Resource to risk is a familiar term often heard within the police family. On the face of it, a thoroughly sound principle. Direct the greatest number of officers towards the biggest risk of crime. Usually, but not always, that probably means a busy town Centre night time economy and all the related problems that go with it.
Now before I go any further I am not allowed to be political in my statements. I have no problem with that. I willingly accepted those caveats when I became a police officer. Further more, my supervisors will probably read this blog at some point. So, I don’t wish to fall foul with the latter as a result of the former, if that makes sense. In any case the following ramblings are purely my own personal opinion, forged by years of policing. I don’t have management experience and don’t pretend the task my supervisors have both immediate or further up the chain is easy.

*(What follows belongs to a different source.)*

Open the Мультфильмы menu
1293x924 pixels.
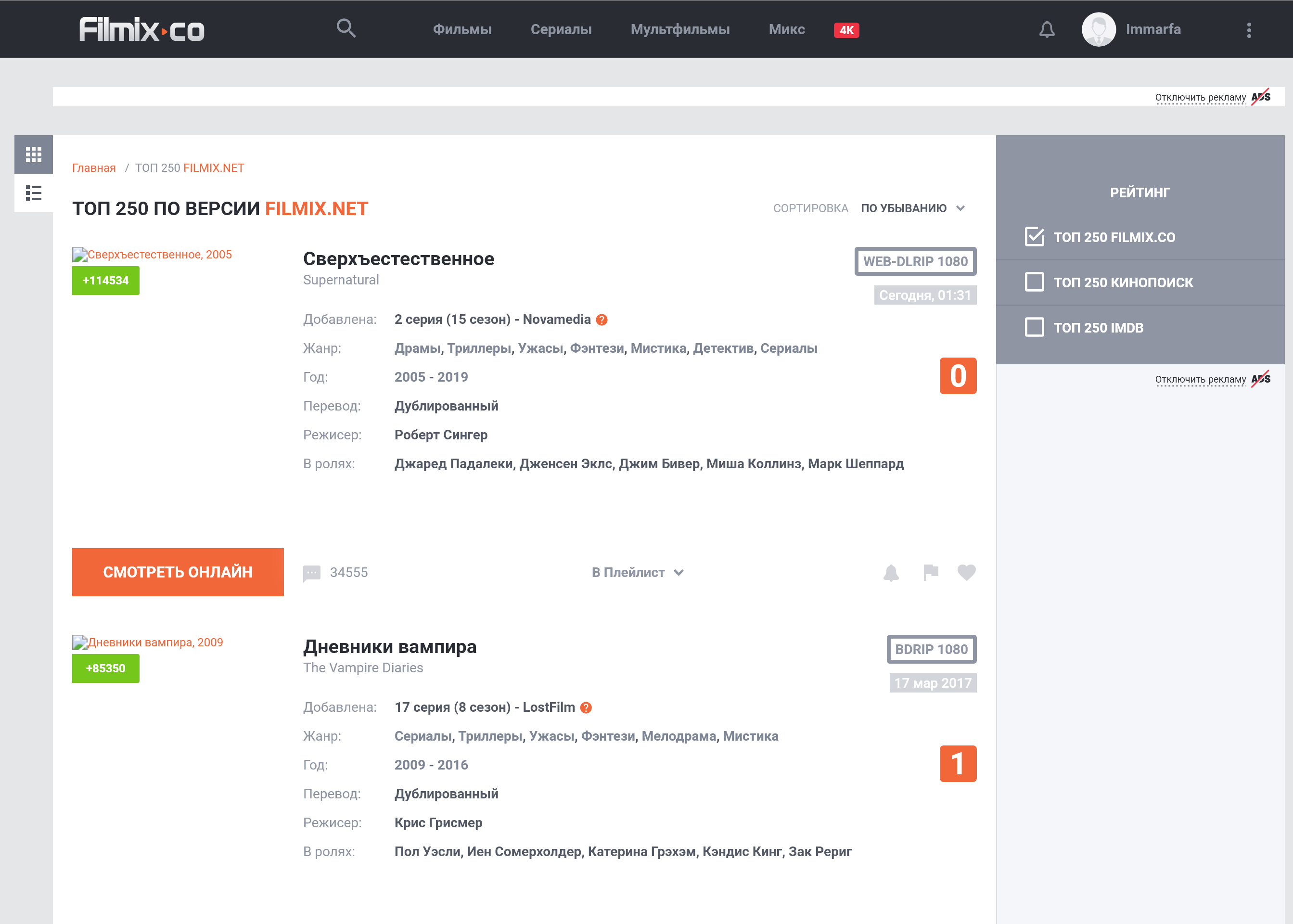(x=680, y=29)
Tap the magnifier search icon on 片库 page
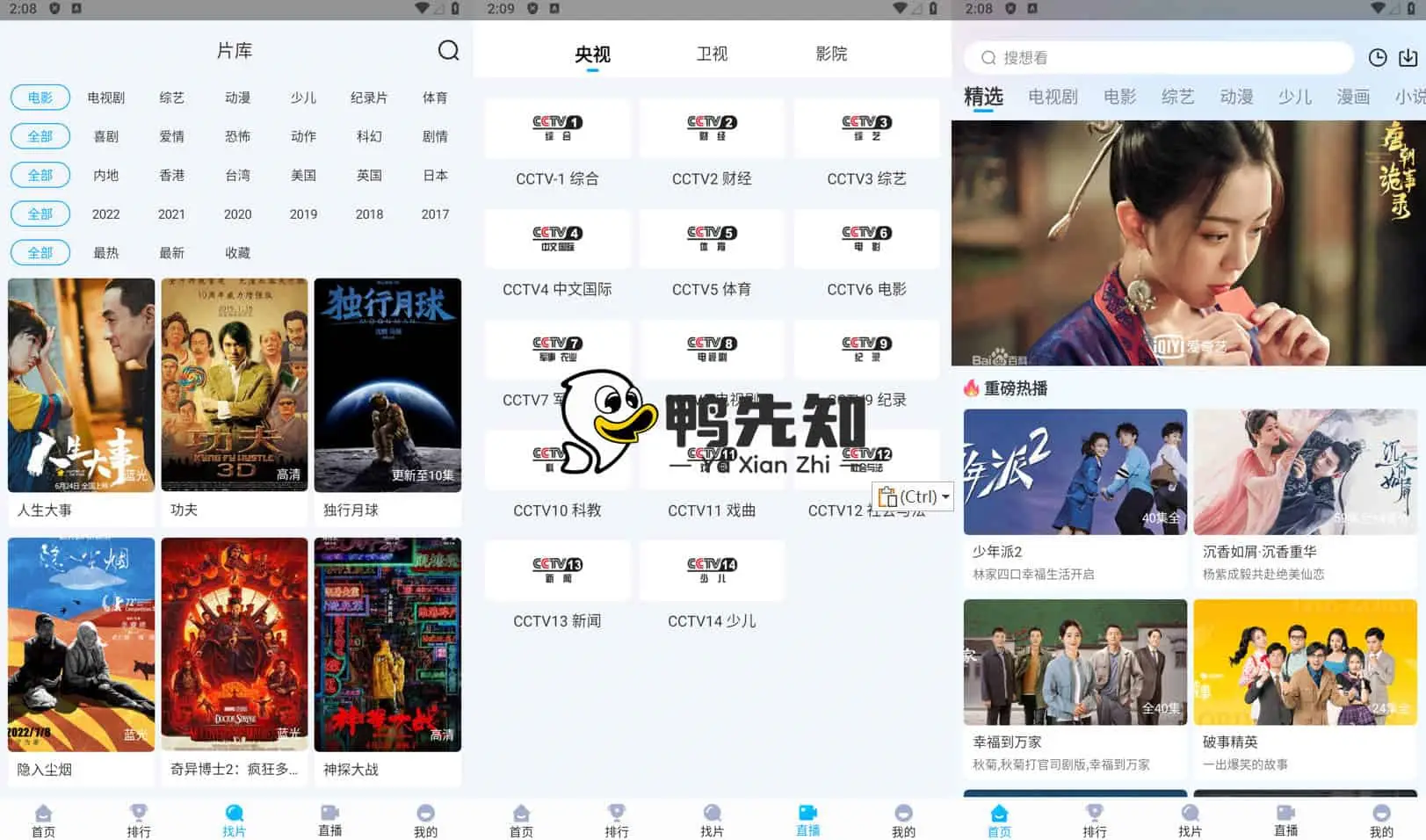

Now going back to risk. How do we quantify it? Well usually by analysis and statistics. There are obvious examples where police intervention is needed and required. Some are less so. I use a busy town Centre at night again. It has been my experience and long before the current austerity measure’s started to bite that no matter how many officers you throw into a town Centre it will never be enough. More officers mean the ability to report more crime. More crime, using resource to risk, means that more officers have to be deployed into the town Centre. It’s a snake eating its own tail.
Conversely and perhaps perversely, crime prevention cannot be measured. The visible presence of patrols on lets say the motorway reduces accidents and moving traffic offences. The figures fall and so officers are drawn away from that area onto more pressing issues. They become a victim of their own success. As sure as eggs is eggs, the absence of that deterrent will soon see a rise in the very things those officers patrolled to prevent. How that wheel rotates.
Clearly, budgets are at the forefront of what the police do today. It is inescapable, and to suggest otherwise is folly. Slowly, in my opinion though, I see a slow sea change where chiefs are starting to say the service they give to the public may be affected by the latest round of cuts. This is the first time I have heard this.
Police services can only cut so much. Capital expenditure, infrastructure, property sell offs. Once that has been done and there is nothing left in the sideboard to sell, then the spot light must fall on the Officers themselves. There’s the argument of front office staff vs back office. That’s a topic in itself and all I will say is that you cannot have one without the other. The ratio is open to discussion.
So I believe there is a very important question looming and one that’s going to hit all the police services with the ground rush of a parachutist falling to earth.
What are the police actually prepared and able to deal with? More importantly what are they prepared not to deal with?
I believe at some point within the near future, that police services up and down the country are going to have to grasp that thistle and come to a decision. Each of the 43 forces will be in a stronger or weaker position dependent on their finances.
Ultimately though, the decision of what or what not to deal with must be decided with those that “pay our wages” and not the government of the day whoever they might be. The PCC’s will have a pretty tough task over the next few years I suspect.